Current version: 11.4

Data Hierarchy

  1. JSON data (always fetch latest.json first, then history.json for longitudinal context)
  2. Protocol rules (SECTION_11.md)
  3. Athlete dossier (DOSSIER.md)
  4. Heartbeat config (HEARTBEAT.md)

Required Actions

  • Fetch latest.json before any training question
  • Fetch history.json when trend analysis, phase context, or longitudinal comparison is needed
  • No virtual math on pre-computed metrics โ€” use fetched values for CTL, ATL, TSB, ACWR, RI, zones, etc. Custom analysis from raw data is fine when pre-computed values don't cover the question.
  • Follow Section 11 C validation checklist before generating recommendations
  • Cite frameworks per protocol (checklist item #10)

Report Templates

Use standardized report formats from /examples/reports/:

  • Pre-workout: Readiness assessment, Go/Modify/Skip recommendation โ€” see PRE_WORKOUT_TEMPLATE.md
  • Post-workout: Session metrics, plan compliance, weekly totals โ€” see POST_WORKOUT_TEMPLATE.md
  • Brevity rule: Brief when metrics are normal. Detailed when thresholds are breached or athlete asks "why."

Fetch templates from:

Heartbeat Operation

On each heartbeat, follow the checks and scheduling rules defined in your HEARTBEAT.md:

  • Daily: training/wellness observations (from latest.json), weather (only if conditions are good)
  • Weekly: background analysis (use history.json for trend comparison)
  • Self-schedule next heartbeat with randomized timing within notification hours

Security & Privacy

Data ownership & storage All training data is stored where the user chooses: on their own device or in a Git repository they control. This project does not run any backend service, cloud storage, or third-party infrastructure. Nothing is uploaded anywhere unless the user explicitly configures it.

Anonymization sync.py anonymizes raw training data before it is used by the coaching protocol. Identifying information is stripped; only aggregated and derived metrics (CTL, ATL, TSB, zone distributions, power/HR summaries) are used by the AI coach.

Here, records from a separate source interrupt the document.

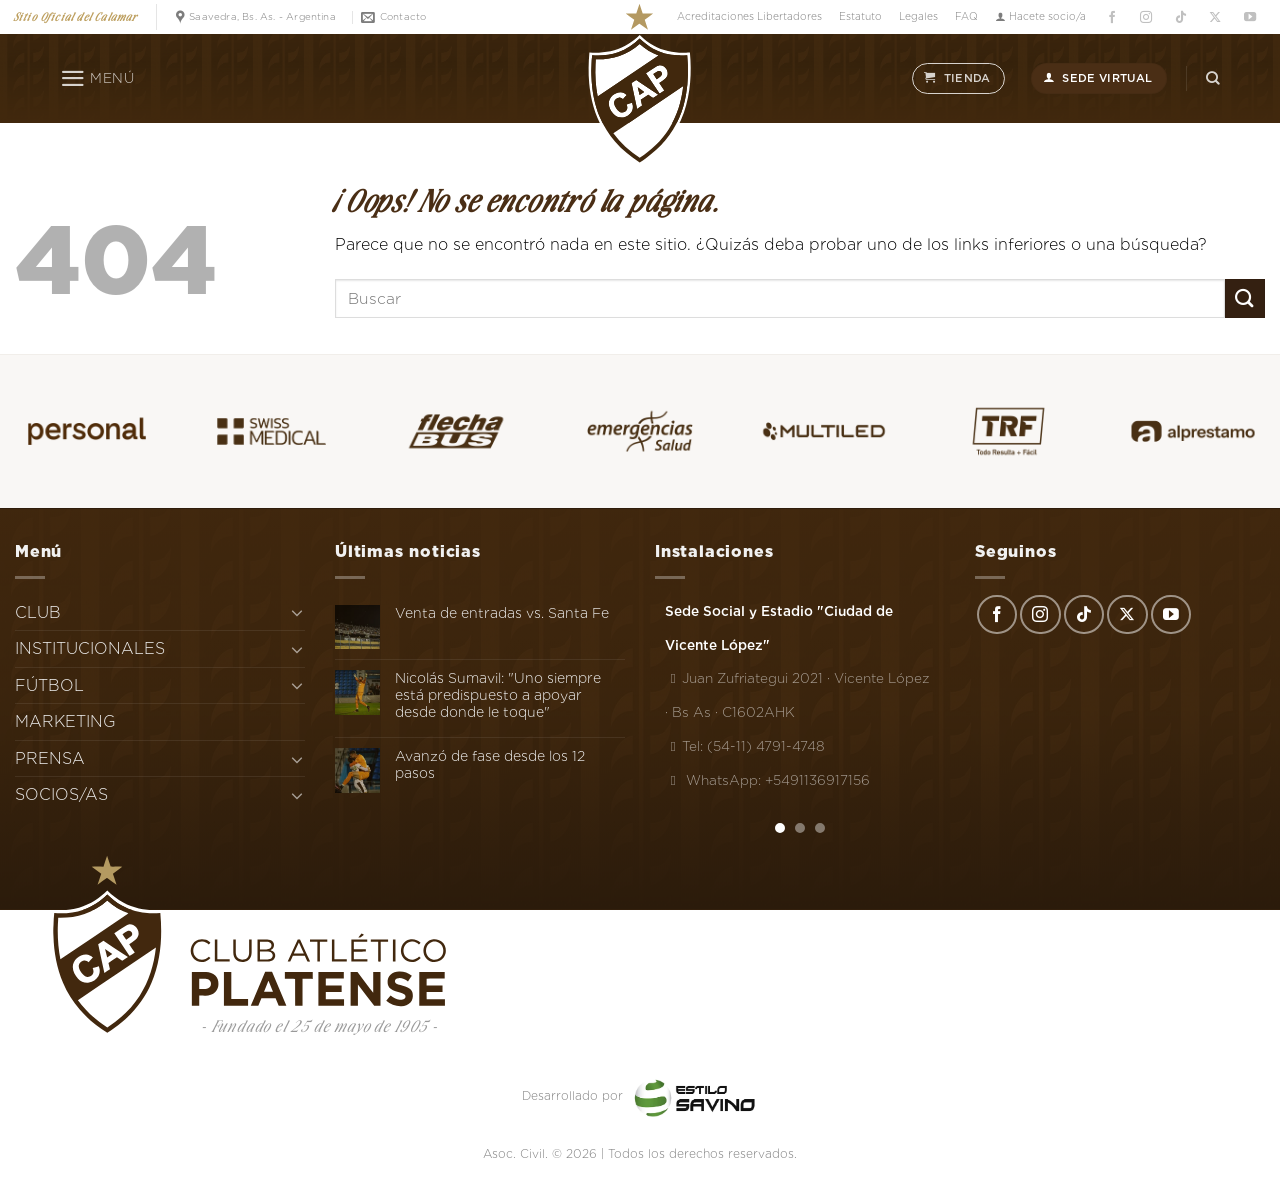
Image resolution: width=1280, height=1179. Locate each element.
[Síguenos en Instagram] (1146, 17)
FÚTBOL (49, 685)
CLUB (38, 612)
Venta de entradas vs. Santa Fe (502, 613)
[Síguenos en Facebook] (1111, 17)
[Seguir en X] (1215, 17)
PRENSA (50, 758)
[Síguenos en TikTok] (1180, 17)
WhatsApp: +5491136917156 (767, 780)
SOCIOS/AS (61, 794)
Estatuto (860, 16)
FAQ (966, 16)
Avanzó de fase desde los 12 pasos (490, 764)
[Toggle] (297, 612)
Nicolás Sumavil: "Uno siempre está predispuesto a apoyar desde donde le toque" (498, 695)
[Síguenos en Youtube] (1249, 17)
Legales (918, 16)
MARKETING (65, 721)
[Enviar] (1245, 298)
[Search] (1213, 78)
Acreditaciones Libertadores (749, 16)
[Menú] (97, 79)
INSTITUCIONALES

Network behavior The skill performs simple HTTP GET requests to fetch:

  • The coaching protocol (SECTION_11.md) from this repository
  • Report templates from this repository
  • Athlete training data (latest.json, history.json) from user-configured URLs

It does not send API keys, LLM chat histories, or any user data to external URLs. All fetched content comes from sources the user has explicitly configured.

Recommended setup: local files or private repos The safest and simplest setup is fully local: export your data as JSON and point the skill at files on your device (see examples/json-manual/). If you use GitHub, use a private repository. See examples/json-auto-sync/SETUP.md for automated sync setup including private repo usage with agents.

Protocol and template URLs The default protocol and template URLs point to this repository. The risk model is standard open-source supply-chain.

Heartbeat / automation The heartbeat mechanism is fully opt-in. It is not enabled by default and nothing runs automatically unless the user explicitly configures it. When enabled, it performs a narrow set of actions: read training data, run analysis, write updated summaries/plans to the user's chosen location.

Private repositories & agent access Section 11 does not implement GitHub authentication. It reads files from whatever locations the runtime environment can already access:

  • Running locally: reads from your filesystem
  • Running in an agent (OpenClaw, Claude Cowork, etc.) with GitHub access configured: can read/write repos that the agent's token/SSH key allows

Access is entirely governed by credentials the user has already configured in their environment.